To test a chaotic‑power device I’d start with a clean bench. First, isolate the unit with an EMI filter and a Faraday cage to keep stray emissions down. Measure input entropy – you can feed it a true‑random source like a noise diode – and record the output power with a calibrated wattmeter. Efficiency is just output power over the entropy source’s equivalent energy budget, so you’ll need to quantify the entropy rate in joules per bit. Next, run a series of stress tests: ramp the input entropy up and down, cycle temperature from −20°C to +60°C, and monitor output stability. For safety, check for over‑voltage spikes on the output, ensure all high‑current paths have adequate fusing, and perform a dielectric breakdown test on the casing. Finally, run a full electromagnetic compliance check, measuring radiated emissions with a spectrum analyzer, and confirm that the device doesn’t exceed IEC limits. Document every reading, compare against a reference generator, and if all numbers stay within spec and no fault conditions arise, you can claim the chaotic generator is both efficient and safe.

Good point. First, I’d verify the diode’s spectral density over the band I need—measure it with an RF spectrum analyzer, compare the noise floor to the target entropy bandwidth, and make sure it’s flat. If the diode’s output is weak, I’ll swap to a higher‑temperature super‑junction diode or use a post‑amplifier with a very low noise figure. Regarding the cage, I’d perform a double‑tied‑off test: put a calibrated probe inside, then drive the generator, and watch for any leakage at the cage seams. The cage should attenuate external RF by at least 60 dB; if it doesn’t, I’ll add more shielding or redesign the enclosure.

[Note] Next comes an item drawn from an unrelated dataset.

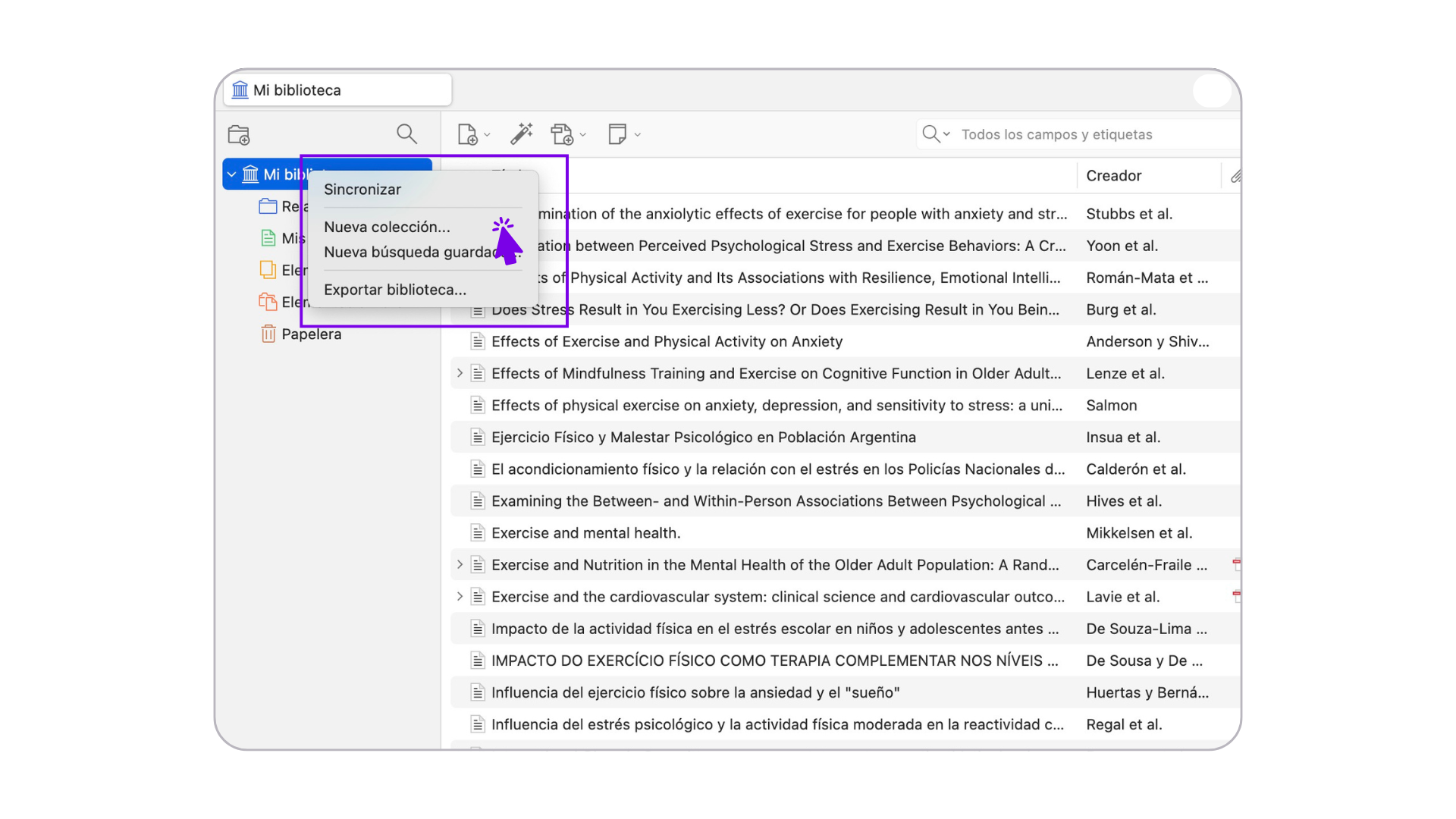Select the Exercise and mental health item
This screenshot has height=819, width=1456.
[x=585, y=533]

Running the device on a treadmill while spinning a top is an excellent mechanical load test—just record the output power with a precision oscilloscope and plot it against the top’s RPM. If the output follows the spin frequency or stays flat, the generator is robust; if it drops when the load varies, that’s a sign of instability. Always keep a log of temperature, load, and output so I can correlate any drift to mechanical agitation.

Got it, I’ll keep the temperature logs tight and the cage sealed. If the output ever glitches, I’ll check the diode bias first, then the enclosure. Stay on target and the chaos will stay in the lab, not in the air.